* [What to produce]:
Copy out only those lines running from the line with "Viewport: 800px width, 590px" to the end of the listing, keeping each one exactly as it is.
-- Opening Marker --
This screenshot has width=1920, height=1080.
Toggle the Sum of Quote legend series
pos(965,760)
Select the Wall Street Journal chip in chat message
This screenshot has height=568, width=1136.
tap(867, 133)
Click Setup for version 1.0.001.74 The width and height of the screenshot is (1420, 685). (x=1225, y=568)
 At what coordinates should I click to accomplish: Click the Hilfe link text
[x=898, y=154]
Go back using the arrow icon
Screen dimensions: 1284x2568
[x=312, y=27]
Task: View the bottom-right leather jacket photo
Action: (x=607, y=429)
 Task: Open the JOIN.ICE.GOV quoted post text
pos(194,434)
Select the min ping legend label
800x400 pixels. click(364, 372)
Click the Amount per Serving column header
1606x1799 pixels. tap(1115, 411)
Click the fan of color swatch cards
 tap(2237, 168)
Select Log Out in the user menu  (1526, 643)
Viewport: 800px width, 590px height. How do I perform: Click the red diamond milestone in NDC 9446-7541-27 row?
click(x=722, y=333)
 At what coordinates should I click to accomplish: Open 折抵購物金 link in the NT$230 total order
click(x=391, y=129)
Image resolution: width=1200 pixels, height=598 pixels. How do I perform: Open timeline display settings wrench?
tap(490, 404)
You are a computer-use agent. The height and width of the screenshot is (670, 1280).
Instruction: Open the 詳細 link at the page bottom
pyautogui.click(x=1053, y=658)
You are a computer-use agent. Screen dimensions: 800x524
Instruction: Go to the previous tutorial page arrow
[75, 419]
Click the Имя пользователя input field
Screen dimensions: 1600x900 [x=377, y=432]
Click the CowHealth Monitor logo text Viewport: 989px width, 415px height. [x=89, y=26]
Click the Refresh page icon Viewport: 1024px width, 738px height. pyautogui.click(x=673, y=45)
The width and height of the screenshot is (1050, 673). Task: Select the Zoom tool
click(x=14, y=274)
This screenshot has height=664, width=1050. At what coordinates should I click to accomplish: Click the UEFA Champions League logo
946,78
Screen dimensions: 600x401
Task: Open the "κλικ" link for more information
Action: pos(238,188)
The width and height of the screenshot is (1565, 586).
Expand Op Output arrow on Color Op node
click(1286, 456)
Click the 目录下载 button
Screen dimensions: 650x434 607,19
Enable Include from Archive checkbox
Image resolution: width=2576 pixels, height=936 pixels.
-- Closing Marker --
* [Your response]:
Viewport: 800px width, 590px height. How do I perform: Click the red diamond milestone in NDC 9446-7541-27 row?
click(x=722, y=333)
 At what coordinates should I click to accomplish: Open 折抵購物金 link in the NT$230 total order
click(x=391, y=129)
Image resolution: width=1200 pixels, height=598 pixels. How do I perform: Open timeline display settings wrench?
tap(490, 404)
You are a computer-use agent. The height and width of the screenshot is (670, 1280).
Instruction: Open the 詳細 link at the page bottom
pyautogui.click(x=1053, y=658)
You are a computer-use agent. Screen dimensions: 800x524
Instruction: Go to the previous tutorial page arrow
[75, 419]
Click the Имя пользователя input field
Screen dimensions: 1600x900 [x=377, y=432]
Click the CowHealth Monitor logo text Viewport: 989px width, 415px height. [x=89, y=26]
Click the Refresh page icon Viewport: 1024px width, 738px height. pyautogui.click(x=673, y=45)
The width and height of the screenshot is (1050, 673). Task: Select the Zoom tool
click(x=14, y=274)
This screenshot has height=664, width=1050. At what coordinates should I click to accomplish: Click the UEFA Champions League logo
946,78
Screen dimensions: 600x401
Task: Open the "κλικ" link for more information
Action: pos(238,188)
The width and height of the screenshot is (1565, 586).
Expand Op Output arrow on Color Op node
click(1286, 456)
Click the 目录下载 button
Screen dimensions: 650x434 607,19
Enable Include from Archive checkbox
Image resolution: width=2576 pixels, height=936 pixels.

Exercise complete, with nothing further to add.